## TAREFA A:
Segundo o trecho sobre o casarão do Museu Regional de São João del-Rei, o que pôs em cena o comendador João Antônio da Silva Mourão?

## TRECHO DA FONTE:
━━━━━━━━━━━━━━━━━━━━

O casarão do Museu Regional de São João del-Rei chama a atenção de turistas e demais pessoas que passam pela região do Largo do Tamandaré. O prédio com características do período colonial guarda exposições permanente e temporárias da região, mas sua participação ativa na história de luta entre a preservação histórica municipal e o progresso da cidade passa despercebida aos transeuntes.

 

Diário do Comércio, São João del-Rei, 1946 (Fonte: Biblioteca Municipal Baptista Caetano d’Almeida)

 

O casarão da praça e o comendador:

É em um cenário de declínio da produção de ouro em São João del-Rei que começa a história do casarão. A vila, que antes cumpria importante papel na extração aurífera, passou a ser ponto comercial. O surgimento de novos e expressivos comerciantes na área, coloca em cena o comendador João Antônio da Silva Mourão, nascido em 1806.

━━━━━━━━━━━━━━━━━━━━

## DADOS DE ENTRADA:
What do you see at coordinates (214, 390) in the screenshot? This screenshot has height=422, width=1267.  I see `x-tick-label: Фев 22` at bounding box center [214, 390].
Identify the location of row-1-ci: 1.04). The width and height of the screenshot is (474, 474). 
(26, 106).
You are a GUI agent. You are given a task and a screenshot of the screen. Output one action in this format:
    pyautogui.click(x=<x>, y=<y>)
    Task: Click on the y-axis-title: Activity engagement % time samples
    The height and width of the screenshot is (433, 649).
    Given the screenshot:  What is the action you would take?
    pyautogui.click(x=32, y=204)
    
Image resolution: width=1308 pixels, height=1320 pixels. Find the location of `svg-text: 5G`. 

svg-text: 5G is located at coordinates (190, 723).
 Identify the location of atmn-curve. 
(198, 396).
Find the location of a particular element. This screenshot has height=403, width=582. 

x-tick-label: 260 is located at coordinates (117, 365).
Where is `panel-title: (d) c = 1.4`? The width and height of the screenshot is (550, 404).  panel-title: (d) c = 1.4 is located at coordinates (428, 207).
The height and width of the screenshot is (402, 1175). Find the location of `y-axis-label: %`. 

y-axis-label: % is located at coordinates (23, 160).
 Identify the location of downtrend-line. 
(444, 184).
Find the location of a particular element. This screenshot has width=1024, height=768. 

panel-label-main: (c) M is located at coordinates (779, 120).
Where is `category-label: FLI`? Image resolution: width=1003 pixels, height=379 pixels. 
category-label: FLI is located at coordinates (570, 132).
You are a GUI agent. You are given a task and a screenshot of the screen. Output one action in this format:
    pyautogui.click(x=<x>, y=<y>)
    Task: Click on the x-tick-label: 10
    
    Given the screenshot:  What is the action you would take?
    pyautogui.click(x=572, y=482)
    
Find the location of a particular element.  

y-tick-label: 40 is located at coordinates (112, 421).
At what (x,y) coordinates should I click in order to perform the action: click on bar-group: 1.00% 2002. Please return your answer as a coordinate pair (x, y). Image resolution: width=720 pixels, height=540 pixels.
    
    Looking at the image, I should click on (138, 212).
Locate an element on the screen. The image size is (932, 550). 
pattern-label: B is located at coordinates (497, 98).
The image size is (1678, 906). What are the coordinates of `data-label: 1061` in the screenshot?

━━━━━━━━━━━━━━━━━━━━

## TAREFA B:
Nas linhas de dados, copie sem alterações o trecho que começa na linha que contém "coordinates (428, 207)." e termina na linha que contém "panel-label-main: (c) M", incluindo as duas.

## RESPOSTA A:
O surgimento de novos e expressivos comerciantes na área. Com o declínio da produção de ouro, a vila, que antes tinha papel importante na extração aurífera, passou a ser ponto comercial.

## RESPOSTA B:
Where is `panel-title: (d) c = 1.4`? The width and height of the screenshot is (550, 404).  panel-title: (d) c = 1.4 is located at coordinates (428, 207).
The height and width of the screenshot is (402, 1175). Find the location of `y-axis-label: %`. 

y-axis-label: % is located at coordinates (23, 160).
 Identify the location of downtrend-line. 
(444, 184).
Find the location of a particular element. This screenshot has width=1024, height=768. 

panel-label-main: (c) M is located at coordinates (779, 120).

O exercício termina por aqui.